To better understand how to deal with an arrest, it is important to be aware of the several myths about the police that, for so long, have been perpetuated by Hollywood and believed by so many ill-informed viewers.
Myth No. 1: It is better to give your consent to a warrantless search to show the police that you have nothing to hide.
The Truth: Giving your consent to a warrantless arrest means allowing the police to search for home for any kind of evidence, whether substantial or circumstantial, that can help the police impose charges upon you. For example, if the police are suspecting you of having committed a murder and they have found an unlicensed firearm in your custody that is similar to the one used at the scene of the crime, even if you didn’t commit the murder, they can still arrest you for owning an illegal weapon and for circumstantial evidence. Never give your consent to the police asking your permission for a search. If they cannot show you a warrant, it is most likely because they know they cannot perform the search.

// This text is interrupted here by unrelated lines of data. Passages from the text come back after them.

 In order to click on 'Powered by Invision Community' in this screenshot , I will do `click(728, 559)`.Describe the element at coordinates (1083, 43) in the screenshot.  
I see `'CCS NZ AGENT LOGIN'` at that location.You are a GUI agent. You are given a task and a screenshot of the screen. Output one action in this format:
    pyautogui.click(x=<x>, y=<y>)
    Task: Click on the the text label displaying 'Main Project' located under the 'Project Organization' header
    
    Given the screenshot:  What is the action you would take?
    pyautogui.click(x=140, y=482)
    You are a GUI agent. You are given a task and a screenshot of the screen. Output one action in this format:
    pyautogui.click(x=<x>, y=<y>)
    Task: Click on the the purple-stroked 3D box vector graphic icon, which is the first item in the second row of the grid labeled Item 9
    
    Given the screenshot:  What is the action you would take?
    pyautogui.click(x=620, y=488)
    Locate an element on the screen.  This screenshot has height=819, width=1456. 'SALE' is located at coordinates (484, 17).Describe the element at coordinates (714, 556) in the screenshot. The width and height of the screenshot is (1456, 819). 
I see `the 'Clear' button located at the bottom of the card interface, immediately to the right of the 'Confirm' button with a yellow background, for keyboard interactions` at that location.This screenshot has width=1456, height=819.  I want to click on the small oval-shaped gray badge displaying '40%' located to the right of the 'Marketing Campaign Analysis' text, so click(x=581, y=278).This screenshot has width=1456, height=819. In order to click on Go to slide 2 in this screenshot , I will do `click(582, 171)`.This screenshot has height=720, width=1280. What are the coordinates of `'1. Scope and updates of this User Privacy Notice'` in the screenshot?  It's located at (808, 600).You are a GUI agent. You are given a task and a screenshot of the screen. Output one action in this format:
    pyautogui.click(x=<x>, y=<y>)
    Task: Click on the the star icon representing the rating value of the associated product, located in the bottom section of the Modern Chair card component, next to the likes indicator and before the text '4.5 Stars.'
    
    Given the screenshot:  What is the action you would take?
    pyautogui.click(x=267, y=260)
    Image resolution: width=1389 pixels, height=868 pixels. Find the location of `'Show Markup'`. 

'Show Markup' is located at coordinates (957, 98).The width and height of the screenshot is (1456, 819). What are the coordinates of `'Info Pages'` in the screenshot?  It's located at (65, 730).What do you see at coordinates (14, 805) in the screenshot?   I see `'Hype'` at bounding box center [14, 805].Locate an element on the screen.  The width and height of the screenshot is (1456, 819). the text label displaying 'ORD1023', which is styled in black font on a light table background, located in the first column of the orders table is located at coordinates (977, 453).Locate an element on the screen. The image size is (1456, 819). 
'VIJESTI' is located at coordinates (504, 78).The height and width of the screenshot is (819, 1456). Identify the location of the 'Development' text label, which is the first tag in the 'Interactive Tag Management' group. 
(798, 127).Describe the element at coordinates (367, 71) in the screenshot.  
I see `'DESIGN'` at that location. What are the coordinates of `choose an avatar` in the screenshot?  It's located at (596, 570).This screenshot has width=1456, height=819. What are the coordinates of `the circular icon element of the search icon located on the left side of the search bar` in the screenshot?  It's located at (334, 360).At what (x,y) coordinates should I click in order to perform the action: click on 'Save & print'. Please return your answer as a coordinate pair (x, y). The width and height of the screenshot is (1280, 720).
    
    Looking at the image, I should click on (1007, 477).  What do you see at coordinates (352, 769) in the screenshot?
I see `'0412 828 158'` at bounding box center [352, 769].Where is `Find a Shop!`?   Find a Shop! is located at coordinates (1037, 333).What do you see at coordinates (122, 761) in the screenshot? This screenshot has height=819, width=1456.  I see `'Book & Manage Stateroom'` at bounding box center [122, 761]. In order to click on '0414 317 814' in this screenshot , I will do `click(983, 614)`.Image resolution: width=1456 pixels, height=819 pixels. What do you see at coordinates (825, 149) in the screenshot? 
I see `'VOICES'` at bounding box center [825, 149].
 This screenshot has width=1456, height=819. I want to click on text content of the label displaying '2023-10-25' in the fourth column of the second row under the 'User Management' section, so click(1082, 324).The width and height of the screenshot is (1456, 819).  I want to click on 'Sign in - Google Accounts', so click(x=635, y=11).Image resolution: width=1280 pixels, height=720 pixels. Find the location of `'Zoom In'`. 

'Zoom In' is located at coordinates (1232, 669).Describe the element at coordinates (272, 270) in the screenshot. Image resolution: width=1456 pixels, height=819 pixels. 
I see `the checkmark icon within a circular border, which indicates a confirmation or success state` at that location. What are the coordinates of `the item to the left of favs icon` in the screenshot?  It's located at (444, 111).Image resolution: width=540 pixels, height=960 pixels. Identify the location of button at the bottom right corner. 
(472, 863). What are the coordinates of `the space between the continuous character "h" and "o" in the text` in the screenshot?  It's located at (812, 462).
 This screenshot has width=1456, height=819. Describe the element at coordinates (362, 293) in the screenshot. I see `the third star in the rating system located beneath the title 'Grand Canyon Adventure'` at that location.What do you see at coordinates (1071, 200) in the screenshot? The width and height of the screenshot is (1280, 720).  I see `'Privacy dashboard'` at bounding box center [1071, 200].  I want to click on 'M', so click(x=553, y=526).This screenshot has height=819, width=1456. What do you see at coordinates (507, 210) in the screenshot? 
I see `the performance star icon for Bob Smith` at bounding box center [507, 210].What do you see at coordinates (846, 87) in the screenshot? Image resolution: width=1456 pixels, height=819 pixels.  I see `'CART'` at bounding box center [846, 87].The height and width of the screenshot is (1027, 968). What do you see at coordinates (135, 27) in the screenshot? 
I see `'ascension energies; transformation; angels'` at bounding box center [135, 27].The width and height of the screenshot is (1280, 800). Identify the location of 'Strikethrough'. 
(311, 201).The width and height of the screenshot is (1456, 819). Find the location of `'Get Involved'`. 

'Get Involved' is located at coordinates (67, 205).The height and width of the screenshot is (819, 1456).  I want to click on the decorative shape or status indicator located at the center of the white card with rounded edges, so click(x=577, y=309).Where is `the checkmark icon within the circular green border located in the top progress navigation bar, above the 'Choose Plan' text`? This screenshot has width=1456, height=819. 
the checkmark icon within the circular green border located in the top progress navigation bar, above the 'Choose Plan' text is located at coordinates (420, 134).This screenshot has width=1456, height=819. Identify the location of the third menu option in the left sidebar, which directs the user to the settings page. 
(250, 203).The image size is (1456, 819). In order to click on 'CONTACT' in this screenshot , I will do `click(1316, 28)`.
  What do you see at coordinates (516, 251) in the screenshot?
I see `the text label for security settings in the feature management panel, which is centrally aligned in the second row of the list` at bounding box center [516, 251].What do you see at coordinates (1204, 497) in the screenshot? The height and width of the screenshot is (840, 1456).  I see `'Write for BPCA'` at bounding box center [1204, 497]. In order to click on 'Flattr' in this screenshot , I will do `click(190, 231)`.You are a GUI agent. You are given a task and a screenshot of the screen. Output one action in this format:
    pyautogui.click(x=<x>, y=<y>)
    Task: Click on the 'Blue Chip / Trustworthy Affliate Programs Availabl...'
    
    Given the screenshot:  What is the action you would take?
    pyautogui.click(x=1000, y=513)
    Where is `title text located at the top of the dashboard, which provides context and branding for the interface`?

Myth No. 2: You shouldn’t ask for a lawyer because the police may think you are guilty.
The Truth: Having a professional legal adviser by your side is one of the basic rights of any person who has to face the law. After all, the law is a complicated, specialized, and technical matter that not every person accused of a crime is familiar with. Besides, there is no use trying to convince the police that you are not guilty because they already think you are. If worse comes to worst, it will be the police who will be filing charges against you in court. This is why you will need a lawyer to deal with all the technical details of your arrest. Guilty or innocent, a lawyer will protect your rights.
Myth No. 3: The police will let me go if they hear what they want to hear.
The Truth: Remember, you are already guilty in the eyes of the police. This means whatever you say can be used against you before a court of law. You should be informed of this, of course, through the Miranda warning read before any sort of interrogation, but not many investigators follow this in practice. It is always better not to say anything in front of the police, at least until you have spoken with a good lawyer and has been given advice on what you can say about yourself and the case. The only thing that police officers can rightfully extract from you is your name and nothing more.